Orders of Magnitude VR reveals humanity’s tiny scale in the universe

There are times when everything happening in the world seems like too much — and there’s no question that recent events have contributed a lot to that feeling. But after three years of work, independent developer Ouroboro Soft is releasing a VR app that puts everything in perspective, enabling viewers to view the universe at cosmic scale, then drill down to the sub-atomic level to look at the building blocks of human life.

Think of Orders of Magnitude VR as Google Earth with radically expanded zoom options but a narrower path. Rather than showing a single planet down to street level, Ouroboro’s key coder Filip Vesely depicts the entire observable universe at the telescope-eclipsing magnification of 10 to the 27th power (1,000,000,000,000,000,000,000,000,000 meters), then lets you smoothly zoom all the way down to Planck length (10 to the -35th power), while seeing every step in between. The project was inspired by a 1977 science video called Powers of Ten, but is completely interactive and presented in 3D.

As examples of virtual reality technology go, this one is pretty incredible, as it really shows how head-mounted displays and computers can go beyond the capabilities of real optical systems. A magnification range like this would be impossible with any lens, no matter what size, yet the switch from unfathomably big to unimaginably small can be viewed by PC VR headset users, thanks to the really nice 3D engine and assets.

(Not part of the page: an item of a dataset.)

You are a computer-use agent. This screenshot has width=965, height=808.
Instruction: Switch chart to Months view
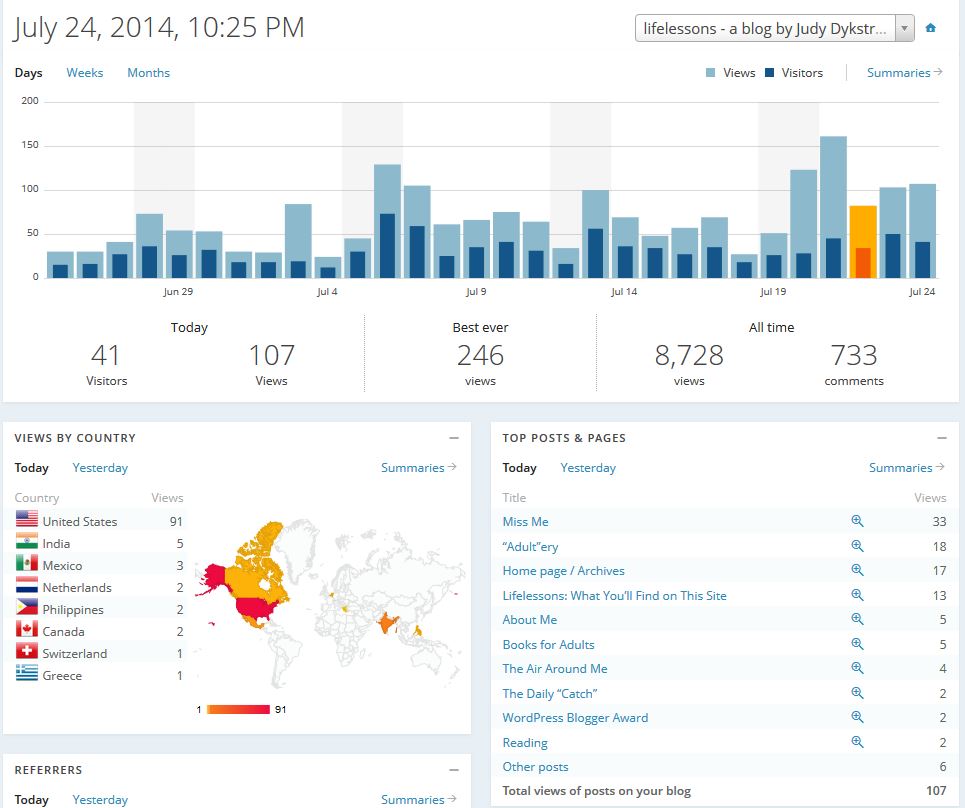coord(148,73)
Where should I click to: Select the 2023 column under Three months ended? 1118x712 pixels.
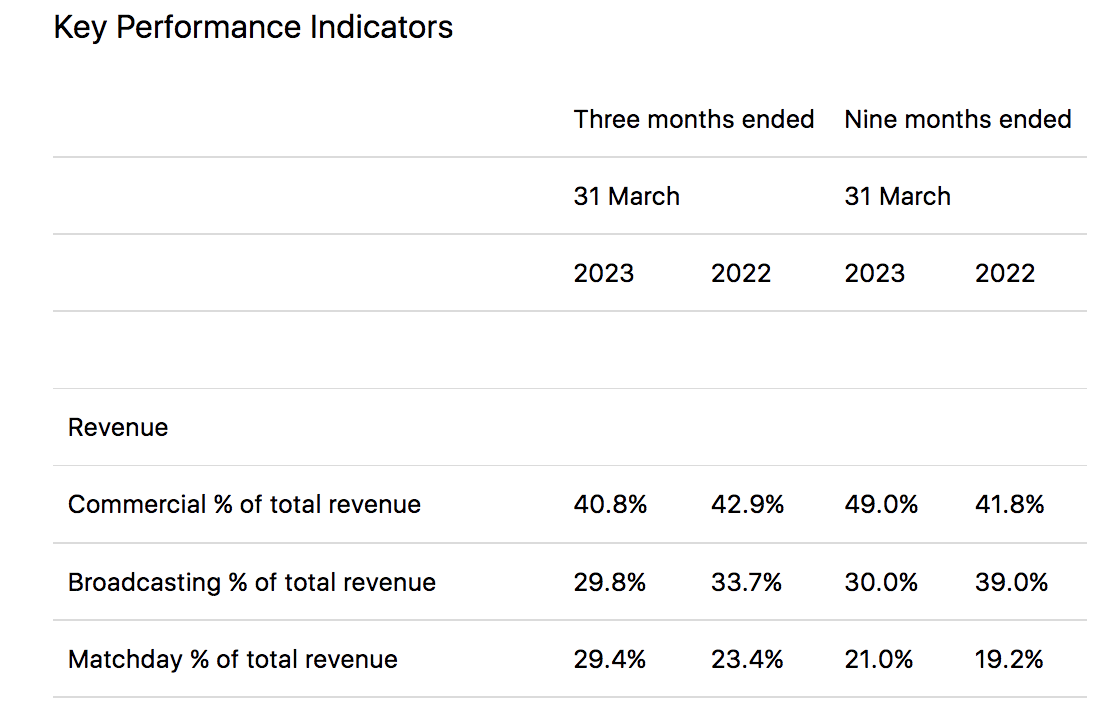coord(604,272)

While the imagery includes artists’ renditions, Vesely says they’re based upon scientific underpinnings, including the use of multiple real-world databases to achieve a high degree of accuracy. Forty thousand galaxies’ positions were included, from the 2MASS Redshift Survey, with 100,000 nearby stars from the Hipparcos catalog, to brain connections from the Human Connectome project and DNA atom positions from the Protein Data Bank. Vesely took artistic license to color electrons and the largest-scale universe for more compelling visualization, but otherwise stayed close to reality.

For now, Orders of Magnitude VR is a PC exclusive. To run the $9 Oculus Store version, which is just emerging from Early Access, you’ll need a PC with at least an Intel Core i5-4590 and Nvidia GTX-970, plus an Oculus Rift or Rift S headset. Ouroboro plans to augment the already 3.1GB app with voice narration, more detailed models, and additional zoom paths that will “add much more content” in the future.

A SteamVR version with HTC Vive support will be released on March 23; no plans have yet been announced for standalone headsets such as Oculus Quest, or non-PC platforms like PlayStation VR. Ouroboro hopes to eventually see the app used in schools and museums, so if you don’t have a PC VR setup with the requisite specs, you might be able to experience it elsewhere in the future.